Ouviram um som forte de sopro, mas era apenas Saymon, que assoprava na xícara de chá.
— O que ele está fazendo? — Paracelso perguntou, com um sorriso constrangido.
— Ah, não ligue pra ele. Saymon não gosta de bebidas quentes demais — Herbert parecia impaciente — Mas voltando ao assunto, você citou a localização da Pedra Filosofal. Bem, há rumores de que você também possui um mapa com a possível localização dela.
— Mas aí já é demais — o alquimista parecia claramente desconcertado com a visita repentina — Por acaso a Sociedade colocou espiões atrás de mim? Também sabem o que comi no desjejum? De qualquer forma, o mapa não é uma afirmação concreta. Foram anos de estudo para chegar a tal conclusão, de fato, mas não é uma conclusão absoluta.
— Já é melhor que nada — Herbert fez um aceno para seus capachos se pôr de pé — Paracelso, em nome da Sociedade Secreta dos Alquimistas, venho aqui para pedir que nos entregue a sua fórmula do Elixir da vida e seu mapa da localização da Pedra Filosofal.

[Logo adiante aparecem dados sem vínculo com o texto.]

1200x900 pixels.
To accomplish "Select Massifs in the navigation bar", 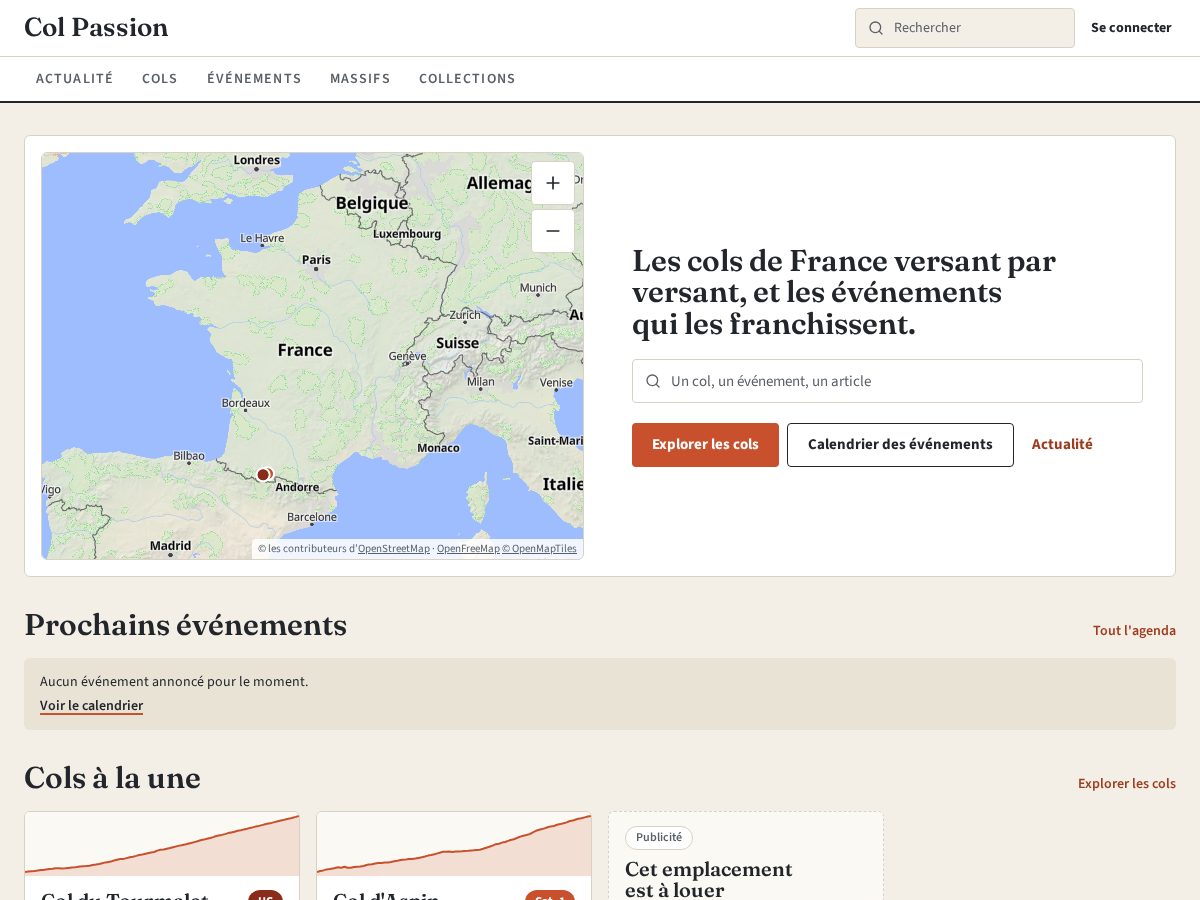I will (360, 79).
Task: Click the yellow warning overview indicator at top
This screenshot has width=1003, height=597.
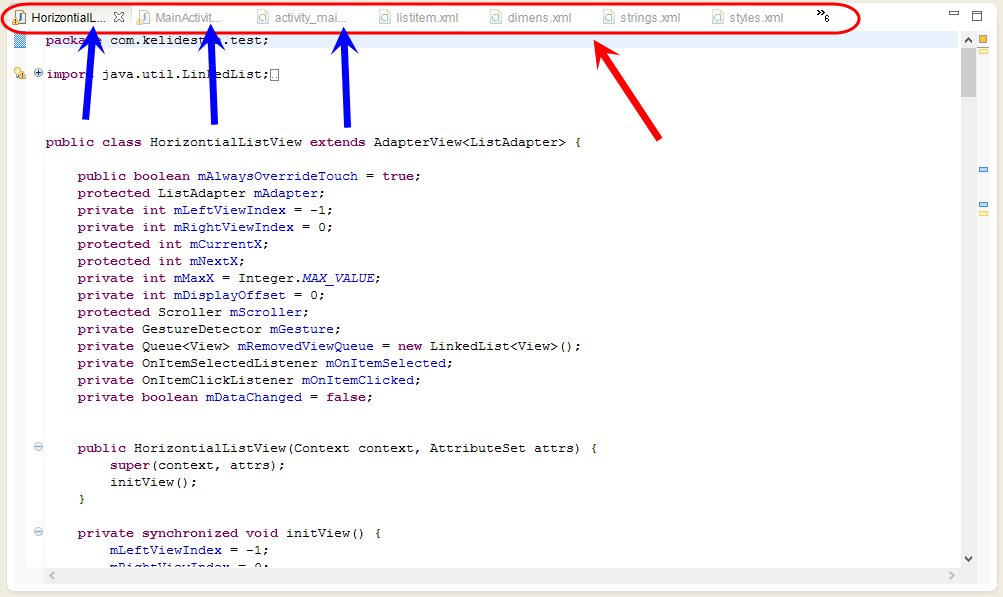Action: point(983,40)
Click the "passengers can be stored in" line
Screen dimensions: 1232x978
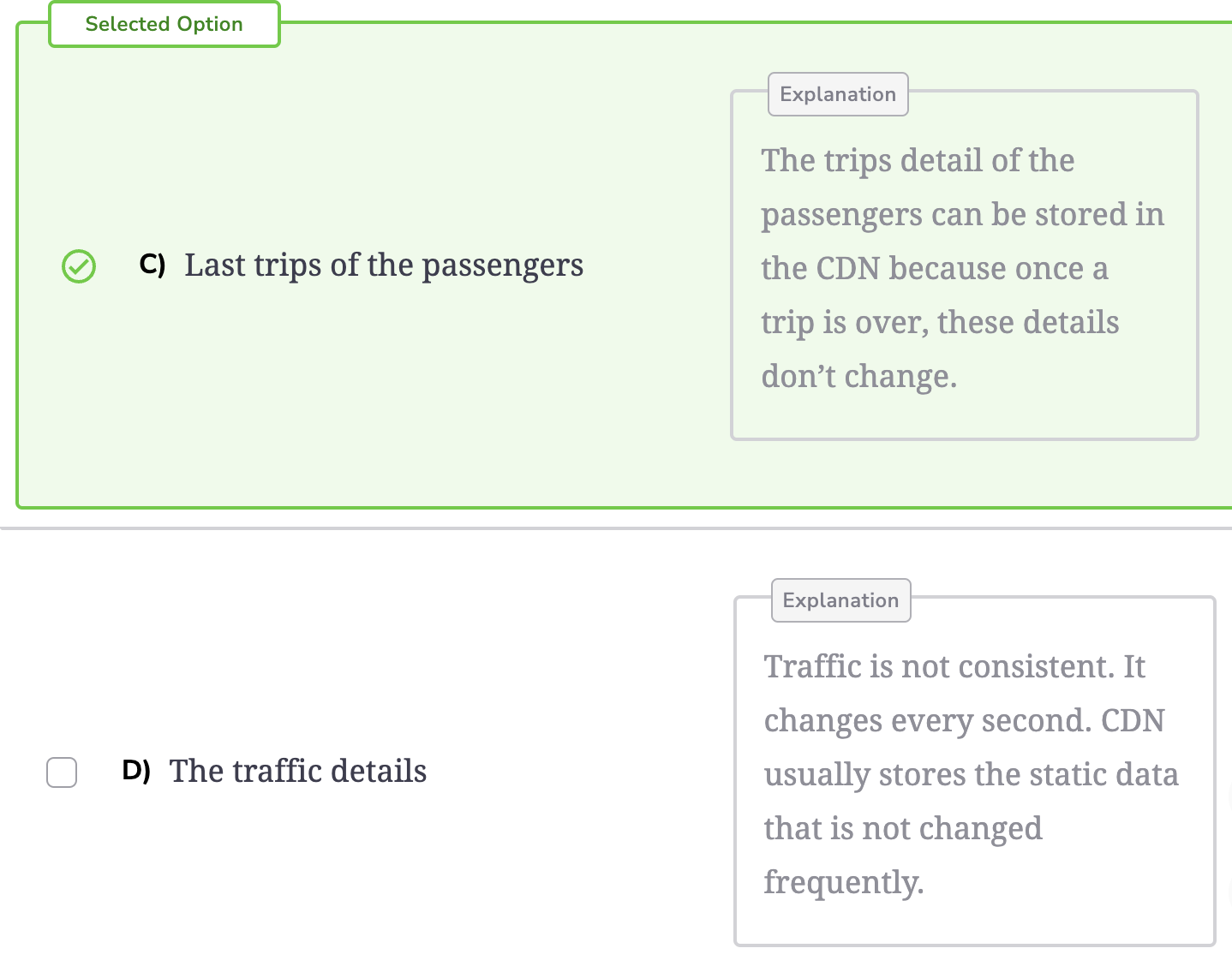pyautogui.click(x=963, y=215)
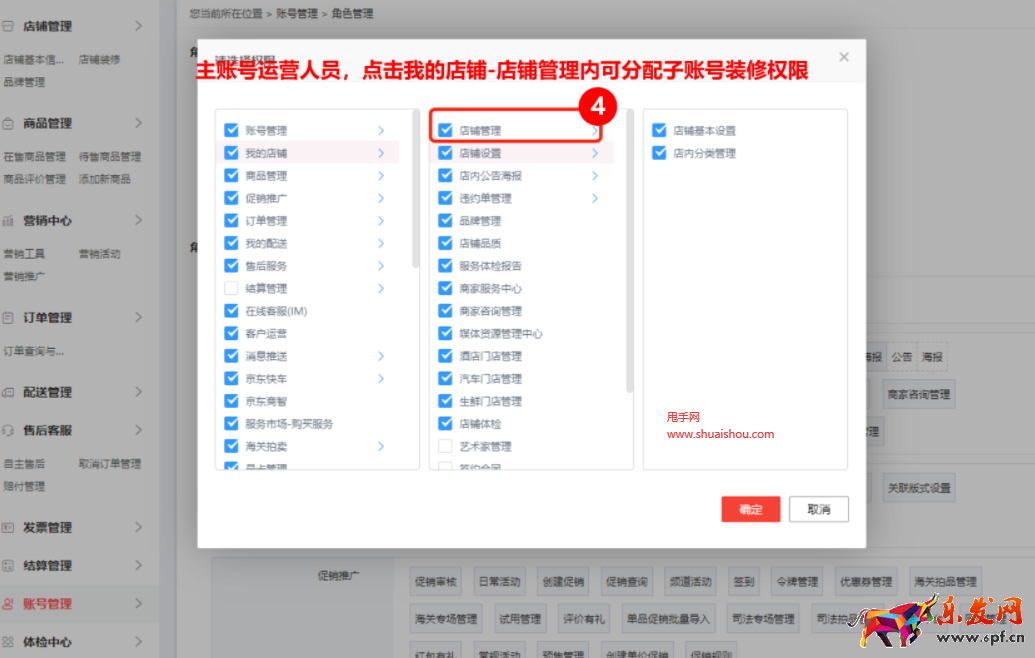Click the 商品管理 icon in left sidebar
Image resolution: width=1035 pixels, height=658 pixels.
click(x=9, y=123)
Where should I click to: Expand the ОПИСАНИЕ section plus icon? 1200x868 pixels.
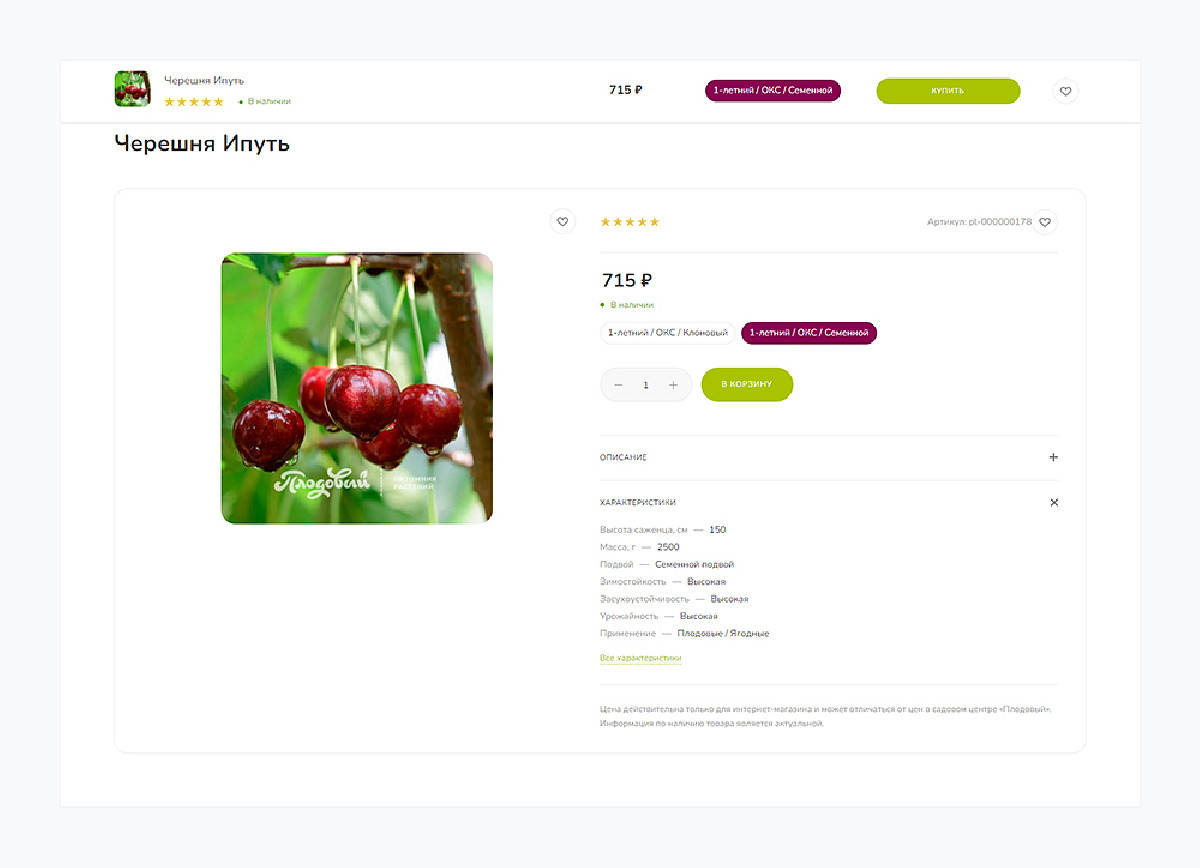tap(1053, 458)
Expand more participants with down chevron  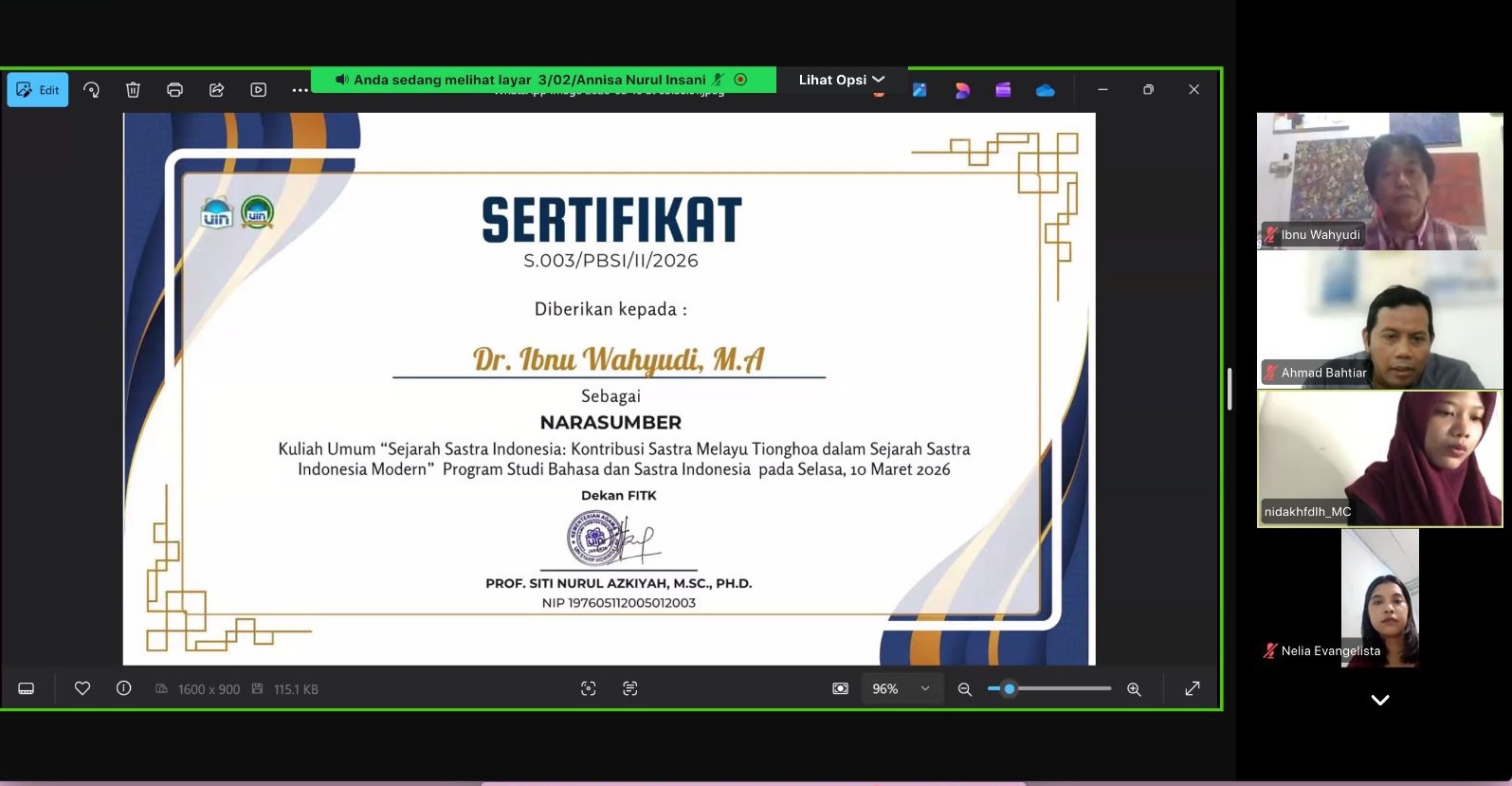(1380, 701)
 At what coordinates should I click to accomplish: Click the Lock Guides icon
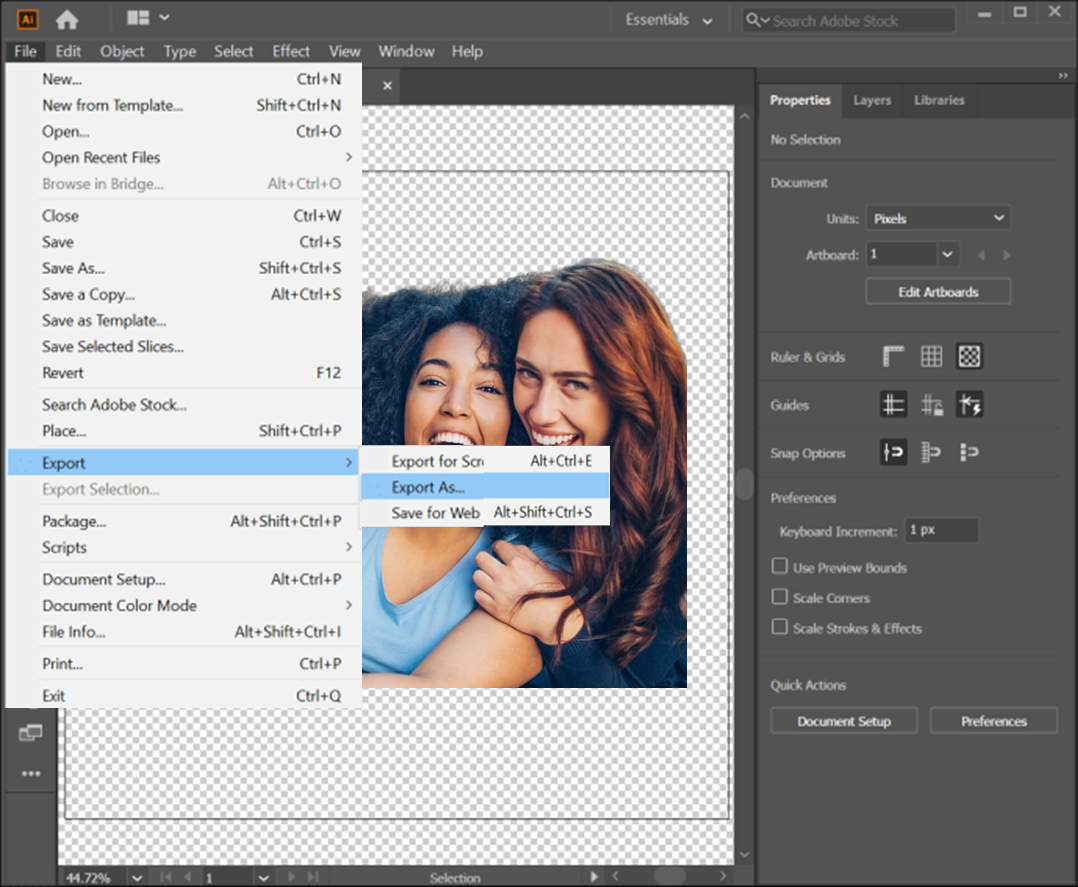coord(931,405)
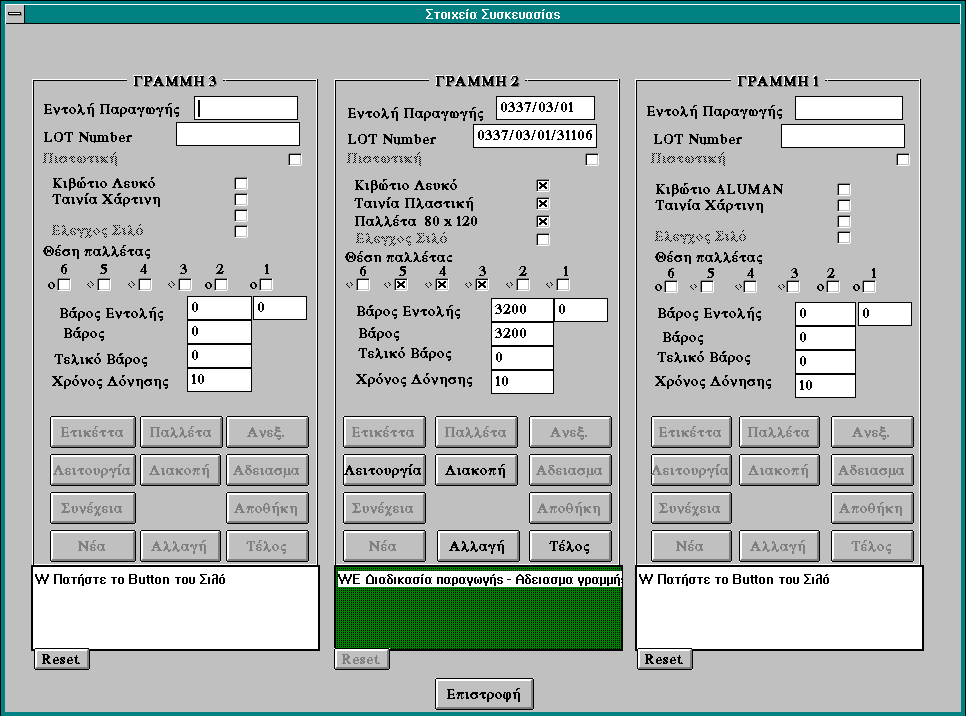Uncheck Κιβώτιο Λευκό in ΓΡΑΜΜΗ 2

[543, 186]
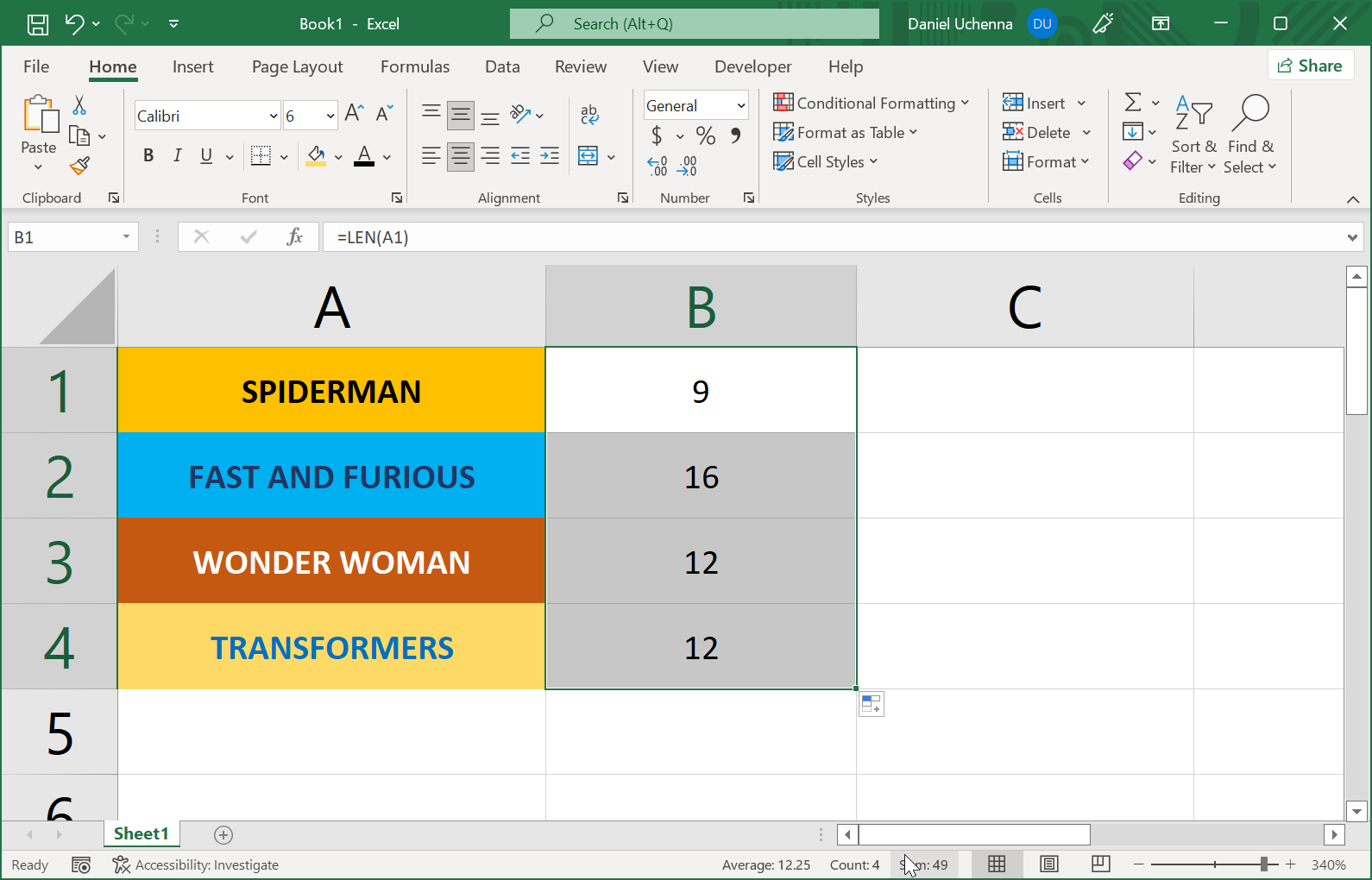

— Grrr — Paracelso, a contragosto, foi até sua mesa, muito frustrado — Bom, já que eles insistem tanto que eu entregue o trabalho incompleto, eu irei entregar. Mas primeiro, Vagner, me mostre a carta assinada pela alta cúpula que autoriza essa busca, apenas por garantia — Se virou para encarar o colega.
— Eu esperava que fosse cortar essa parte, pensei até em lhe poupar, amigo — Herbert tirou sua túnica, ficando com o peitoral de fora.
Após tirar um frasco de um dos bolsos da túnica, a entregou a Saymon.
— Ei, espere, o que está…
Mas antes que ele pudesse fazer alguma coisa, Herbert bebeu a poção. Paracelso nem mesmo teve tempo de beber a sua. Com uma velocidade e agilidade inumanas para alguém da idade de Herbert, este atravessou o estômago do médico apenas com seu punho esquerdo. A mesa também sofreu impacto, onde vários dos livros, frascos e objetos decorativos caíram no chão com tudo. Alguns dos pergaminhos de Paracelso caíram na lareira, fazendo anos de estudo serem perdidos.
Herbert deixou o corpo do alquimista, já sem vida, no chão.
— Muito bem, vamos achar a fórmula e o mapa e sair daqui.
Pulget, que ficou escondido atrás do vaso observando toda a cena, foi tomado por uma confusão, pois não entendeu bulhufas de toda aquela discussão. Apenas observou Herbert e seus capangas encontrarem o que queriam e irem embora, rindo feito lunáticos de satisfação.
O homúnculo poderia não ter entendido muito bem a situação, mas em meio a devaneios, chegou à conclusão de que não parecia muito educado entrar na cabana de alguém, dar um soco perfurador em seu estômago e ainda sair da cabana com seus pertences. De fato, não parecia nenhum pouco louvável.
Mais um trovão pairou no céu, dessa vez acompanhado de um raio.